Reading text:
+--

The mild recession in '80/'81 followed another 20% tax drop. The mild recession in '90/'91 followed another 20% tax drop. We're also looking at the most abusive deregulation in our history from 1980 to 1988 (thanks Raygun). Our current situation follows another 8 year session of tax breaks and deregulation. That's three recessions in three decades despite some of the largest booms in our history. All of which followed periods of tax breaks and deregulation.
If you look at the overall picture something very interesting develops. Not only do tax breaks and deregulation specifically lead to recessions, but the frequency of the 'bad times' is inversely proportional to the overall amount of regulation. When corporations and industry were on a tight leash with only infrequent loophole legislation or allowances we seldom saw a recession. When deregulation became the norm, we plunge every few years.
This also accompanies the periods of highest debt/deficit growth. When we were offsetting war costs with increased taxes, it wasn't a major hit. When we tied war costs to tax breaks, everything went to hell. When we tied tax hikes to government spending on economy stabilization, everything recovered nicely. When the government spends without tax hikes, everything stays in the crapper.
Finally, getting back to my own outlook, the purchasing power of the lower to middle class individual declines directly in proportion to the level of regulation. The less regulation on corporation/industry, the lower the upper tax rate, the less necessities can be afforded by these people that make up 75% of our nation. Compare housing prices, food prices, gas prices, health care costs, etc against the backdrop graphs on deregulation and upper tax rate. They're perfectly inverted. Mind you, luxury/entertainment is not included because it actually operates on the opposite trends for the most part.
America is strong and stable when we have a progressive tax rate with few breaks/loopholes, combined with strict regulation on corporations and industry. America goes to crap whenever we give those sectors a break, or stop watching them like hawks.

+--

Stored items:
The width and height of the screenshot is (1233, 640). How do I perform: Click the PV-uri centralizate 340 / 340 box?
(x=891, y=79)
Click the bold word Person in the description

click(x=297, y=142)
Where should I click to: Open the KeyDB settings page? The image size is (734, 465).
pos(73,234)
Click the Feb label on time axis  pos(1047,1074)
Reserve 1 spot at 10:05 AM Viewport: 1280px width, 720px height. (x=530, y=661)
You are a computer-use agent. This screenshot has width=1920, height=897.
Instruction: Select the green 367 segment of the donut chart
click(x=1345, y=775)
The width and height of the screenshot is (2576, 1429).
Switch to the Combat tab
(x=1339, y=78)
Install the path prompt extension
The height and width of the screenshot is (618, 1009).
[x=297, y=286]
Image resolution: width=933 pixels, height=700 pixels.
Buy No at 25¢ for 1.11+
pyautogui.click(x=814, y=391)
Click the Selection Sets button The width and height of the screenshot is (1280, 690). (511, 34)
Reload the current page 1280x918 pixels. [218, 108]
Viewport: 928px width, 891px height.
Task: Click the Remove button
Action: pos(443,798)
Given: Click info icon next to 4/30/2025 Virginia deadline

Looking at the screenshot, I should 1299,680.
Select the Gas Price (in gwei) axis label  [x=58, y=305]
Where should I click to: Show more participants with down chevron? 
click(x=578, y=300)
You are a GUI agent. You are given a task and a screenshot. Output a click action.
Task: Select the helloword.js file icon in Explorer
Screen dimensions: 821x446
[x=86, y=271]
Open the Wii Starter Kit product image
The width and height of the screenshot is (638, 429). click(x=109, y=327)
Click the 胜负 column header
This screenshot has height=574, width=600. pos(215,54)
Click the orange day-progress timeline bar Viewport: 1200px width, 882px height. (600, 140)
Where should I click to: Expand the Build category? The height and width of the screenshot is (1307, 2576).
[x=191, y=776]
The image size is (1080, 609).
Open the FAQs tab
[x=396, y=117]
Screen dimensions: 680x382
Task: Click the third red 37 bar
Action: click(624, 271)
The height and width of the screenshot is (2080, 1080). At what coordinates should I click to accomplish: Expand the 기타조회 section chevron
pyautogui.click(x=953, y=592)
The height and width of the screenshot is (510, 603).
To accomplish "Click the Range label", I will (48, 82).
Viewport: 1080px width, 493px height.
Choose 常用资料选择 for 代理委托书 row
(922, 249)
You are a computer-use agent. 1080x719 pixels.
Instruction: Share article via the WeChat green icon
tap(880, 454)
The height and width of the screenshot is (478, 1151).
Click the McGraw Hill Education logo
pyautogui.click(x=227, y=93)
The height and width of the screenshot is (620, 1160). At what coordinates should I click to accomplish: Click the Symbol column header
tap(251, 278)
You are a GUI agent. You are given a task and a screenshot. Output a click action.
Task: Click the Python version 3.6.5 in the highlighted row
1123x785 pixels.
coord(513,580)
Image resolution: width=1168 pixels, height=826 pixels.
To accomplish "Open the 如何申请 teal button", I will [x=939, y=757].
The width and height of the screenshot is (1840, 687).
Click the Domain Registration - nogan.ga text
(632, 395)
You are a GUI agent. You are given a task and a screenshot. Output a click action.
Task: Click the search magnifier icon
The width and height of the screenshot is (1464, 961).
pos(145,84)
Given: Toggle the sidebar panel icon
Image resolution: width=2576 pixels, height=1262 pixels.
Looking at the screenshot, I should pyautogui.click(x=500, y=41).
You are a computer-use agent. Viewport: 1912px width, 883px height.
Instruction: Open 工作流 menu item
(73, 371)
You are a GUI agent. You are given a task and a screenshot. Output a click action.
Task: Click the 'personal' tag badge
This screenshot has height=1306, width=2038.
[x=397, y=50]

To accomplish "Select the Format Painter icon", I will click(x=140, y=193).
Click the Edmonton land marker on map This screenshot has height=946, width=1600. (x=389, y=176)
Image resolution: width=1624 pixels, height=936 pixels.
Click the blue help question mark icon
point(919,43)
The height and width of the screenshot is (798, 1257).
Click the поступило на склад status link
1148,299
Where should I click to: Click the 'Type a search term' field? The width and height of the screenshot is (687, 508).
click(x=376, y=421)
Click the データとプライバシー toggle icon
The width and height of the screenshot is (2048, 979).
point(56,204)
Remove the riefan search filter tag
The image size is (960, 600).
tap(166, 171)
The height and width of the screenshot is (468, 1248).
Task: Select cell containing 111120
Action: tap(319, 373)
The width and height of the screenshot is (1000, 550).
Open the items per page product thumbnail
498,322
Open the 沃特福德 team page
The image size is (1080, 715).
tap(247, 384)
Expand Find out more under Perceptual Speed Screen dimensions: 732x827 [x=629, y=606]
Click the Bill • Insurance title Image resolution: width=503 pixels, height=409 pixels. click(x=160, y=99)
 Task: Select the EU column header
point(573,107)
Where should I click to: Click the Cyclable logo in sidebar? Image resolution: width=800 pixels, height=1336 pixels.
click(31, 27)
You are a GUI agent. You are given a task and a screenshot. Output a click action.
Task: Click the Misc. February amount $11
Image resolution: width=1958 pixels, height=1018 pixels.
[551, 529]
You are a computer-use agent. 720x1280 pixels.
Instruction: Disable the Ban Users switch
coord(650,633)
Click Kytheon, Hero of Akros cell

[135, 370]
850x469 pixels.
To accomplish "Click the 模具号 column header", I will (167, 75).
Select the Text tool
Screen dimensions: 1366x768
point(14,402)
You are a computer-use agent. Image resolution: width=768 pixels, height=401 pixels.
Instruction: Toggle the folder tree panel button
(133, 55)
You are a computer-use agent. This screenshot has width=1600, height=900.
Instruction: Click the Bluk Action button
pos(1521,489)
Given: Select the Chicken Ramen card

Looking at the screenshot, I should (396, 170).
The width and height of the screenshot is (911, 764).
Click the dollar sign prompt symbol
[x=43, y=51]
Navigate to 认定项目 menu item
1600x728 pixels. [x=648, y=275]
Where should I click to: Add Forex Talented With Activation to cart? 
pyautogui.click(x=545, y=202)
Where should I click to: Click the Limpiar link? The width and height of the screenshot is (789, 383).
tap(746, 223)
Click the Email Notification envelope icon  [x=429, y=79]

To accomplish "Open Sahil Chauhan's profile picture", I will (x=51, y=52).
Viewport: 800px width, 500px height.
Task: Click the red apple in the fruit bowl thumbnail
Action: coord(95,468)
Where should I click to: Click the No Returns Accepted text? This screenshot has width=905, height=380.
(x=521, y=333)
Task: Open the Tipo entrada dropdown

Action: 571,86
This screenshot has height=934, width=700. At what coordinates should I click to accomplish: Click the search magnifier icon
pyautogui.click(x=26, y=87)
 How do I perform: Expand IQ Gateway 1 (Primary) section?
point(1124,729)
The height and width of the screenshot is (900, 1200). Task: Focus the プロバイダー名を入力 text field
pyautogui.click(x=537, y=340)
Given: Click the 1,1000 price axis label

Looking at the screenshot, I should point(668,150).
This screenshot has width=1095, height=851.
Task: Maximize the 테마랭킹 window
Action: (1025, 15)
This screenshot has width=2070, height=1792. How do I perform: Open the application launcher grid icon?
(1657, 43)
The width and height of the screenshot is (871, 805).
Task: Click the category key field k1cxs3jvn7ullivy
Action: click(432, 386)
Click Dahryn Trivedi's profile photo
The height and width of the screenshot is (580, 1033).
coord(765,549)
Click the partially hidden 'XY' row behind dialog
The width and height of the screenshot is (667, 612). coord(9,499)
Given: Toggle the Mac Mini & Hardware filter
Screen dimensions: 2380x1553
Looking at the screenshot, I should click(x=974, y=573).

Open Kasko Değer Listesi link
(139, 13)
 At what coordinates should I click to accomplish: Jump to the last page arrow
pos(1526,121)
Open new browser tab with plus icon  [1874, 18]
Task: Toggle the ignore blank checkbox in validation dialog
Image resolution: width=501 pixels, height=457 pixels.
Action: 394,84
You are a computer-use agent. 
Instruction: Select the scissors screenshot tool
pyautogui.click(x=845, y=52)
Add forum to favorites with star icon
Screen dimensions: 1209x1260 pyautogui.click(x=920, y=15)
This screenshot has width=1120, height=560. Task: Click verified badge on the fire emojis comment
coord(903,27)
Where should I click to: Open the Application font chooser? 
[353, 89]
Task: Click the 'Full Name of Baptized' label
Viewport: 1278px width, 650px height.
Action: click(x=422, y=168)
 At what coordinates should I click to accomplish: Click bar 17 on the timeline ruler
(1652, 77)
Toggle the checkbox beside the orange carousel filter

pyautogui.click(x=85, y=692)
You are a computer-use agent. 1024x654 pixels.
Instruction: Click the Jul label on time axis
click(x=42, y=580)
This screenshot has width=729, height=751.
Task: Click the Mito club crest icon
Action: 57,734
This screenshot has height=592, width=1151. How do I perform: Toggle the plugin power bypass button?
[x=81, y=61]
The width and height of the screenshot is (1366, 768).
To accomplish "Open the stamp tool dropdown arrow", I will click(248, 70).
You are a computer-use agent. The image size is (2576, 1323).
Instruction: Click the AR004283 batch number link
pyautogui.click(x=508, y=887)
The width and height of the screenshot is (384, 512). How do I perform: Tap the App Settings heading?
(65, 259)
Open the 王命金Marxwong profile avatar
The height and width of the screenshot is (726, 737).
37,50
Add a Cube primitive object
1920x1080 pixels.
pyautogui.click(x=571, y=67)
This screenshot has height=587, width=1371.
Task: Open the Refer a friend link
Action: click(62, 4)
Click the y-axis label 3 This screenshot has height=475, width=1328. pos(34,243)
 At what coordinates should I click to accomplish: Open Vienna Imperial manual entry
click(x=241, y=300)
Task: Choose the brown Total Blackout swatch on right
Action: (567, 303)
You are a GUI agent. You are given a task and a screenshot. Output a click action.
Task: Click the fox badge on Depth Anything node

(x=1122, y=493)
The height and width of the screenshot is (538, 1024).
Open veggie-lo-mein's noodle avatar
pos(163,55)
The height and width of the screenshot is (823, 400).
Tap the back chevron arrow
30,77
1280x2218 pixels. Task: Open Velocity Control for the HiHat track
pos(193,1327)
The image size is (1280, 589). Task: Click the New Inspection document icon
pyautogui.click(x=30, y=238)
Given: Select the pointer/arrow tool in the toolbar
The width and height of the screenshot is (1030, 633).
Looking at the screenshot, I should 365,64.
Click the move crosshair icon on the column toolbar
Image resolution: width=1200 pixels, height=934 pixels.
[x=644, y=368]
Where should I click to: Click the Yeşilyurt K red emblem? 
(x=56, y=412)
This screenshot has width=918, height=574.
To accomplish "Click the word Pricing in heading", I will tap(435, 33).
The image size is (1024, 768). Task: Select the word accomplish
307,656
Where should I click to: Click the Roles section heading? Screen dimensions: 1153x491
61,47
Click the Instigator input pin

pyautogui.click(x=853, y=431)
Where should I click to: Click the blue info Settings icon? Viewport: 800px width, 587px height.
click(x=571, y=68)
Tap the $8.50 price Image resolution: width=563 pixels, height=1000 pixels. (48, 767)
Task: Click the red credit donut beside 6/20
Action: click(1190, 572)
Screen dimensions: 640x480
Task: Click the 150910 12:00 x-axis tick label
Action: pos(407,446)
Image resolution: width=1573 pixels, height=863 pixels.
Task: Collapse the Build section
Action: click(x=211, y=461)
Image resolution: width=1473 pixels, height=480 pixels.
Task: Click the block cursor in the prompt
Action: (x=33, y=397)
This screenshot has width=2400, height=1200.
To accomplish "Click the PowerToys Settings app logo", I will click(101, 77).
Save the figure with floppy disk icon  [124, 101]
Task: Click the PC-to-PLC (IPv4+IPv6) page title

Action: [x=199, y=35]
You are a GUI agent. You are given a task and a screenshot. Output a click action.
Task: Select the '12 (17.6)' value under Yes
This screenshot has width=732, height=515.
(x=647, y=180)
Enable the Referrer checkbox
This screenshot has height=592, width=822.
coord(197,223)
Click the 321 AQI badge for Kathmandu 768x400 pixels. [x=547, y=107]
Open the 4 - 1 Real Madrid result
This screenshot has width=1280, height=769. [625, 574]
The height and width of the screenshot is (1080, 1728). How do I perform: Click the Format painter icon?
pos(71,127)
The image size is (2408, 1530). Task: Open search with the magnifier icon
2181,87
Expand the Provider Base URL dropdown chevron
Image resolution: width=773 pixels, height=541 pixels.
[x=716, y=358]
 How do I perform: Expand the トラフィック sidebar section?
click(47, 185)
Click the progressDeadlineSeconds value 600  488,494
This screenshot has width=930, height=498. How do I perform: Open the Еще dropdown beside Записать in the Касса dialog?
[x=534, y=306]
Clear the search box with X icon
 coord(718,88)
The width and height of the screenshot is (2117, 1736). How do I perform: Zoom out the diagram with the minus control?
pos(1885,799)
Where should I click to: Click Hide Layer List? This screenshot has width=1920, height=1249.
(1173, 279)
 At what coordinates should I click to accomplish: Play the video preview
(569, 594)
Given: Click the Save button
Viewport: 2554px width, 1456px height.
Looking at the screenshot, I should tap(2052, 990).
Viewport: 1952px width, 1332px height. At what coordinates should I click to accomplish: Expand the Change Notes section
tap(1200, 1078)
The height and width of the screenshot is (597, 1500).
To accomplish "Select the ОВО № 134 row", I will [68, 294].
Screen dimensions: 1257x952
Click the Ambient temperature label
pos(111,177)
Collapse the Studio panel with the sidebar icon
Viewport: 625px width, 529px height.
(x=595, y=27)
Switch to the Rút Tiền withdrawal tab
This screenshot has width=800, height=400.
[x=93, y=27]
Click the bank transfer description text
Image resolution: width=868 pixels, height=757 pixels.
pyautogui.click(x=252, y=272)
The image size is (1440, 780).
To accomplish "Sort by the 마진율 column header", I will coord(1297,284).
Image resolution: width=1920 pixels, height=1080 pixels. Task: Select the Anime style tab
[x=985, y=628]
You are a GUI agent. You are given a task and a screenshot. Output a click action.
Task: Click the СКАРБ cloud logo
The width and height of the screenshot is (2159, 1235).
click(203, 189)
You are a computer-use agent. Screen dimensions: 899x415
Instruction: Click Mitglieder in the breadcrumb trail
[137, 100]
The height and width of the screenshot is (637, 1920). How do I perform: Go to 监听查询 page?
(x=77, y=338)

+--

Work to be completed: In the commentary on tax breaks and deregulation, why are luxury and entertainment left out of the price comparison against the deregulation and upper tax rate graphs?

Output below: The commentary excludes luxury and entertainment because, for the most part, they follow the opposite trends. Necessities such as housing, food, gas, and health care do not.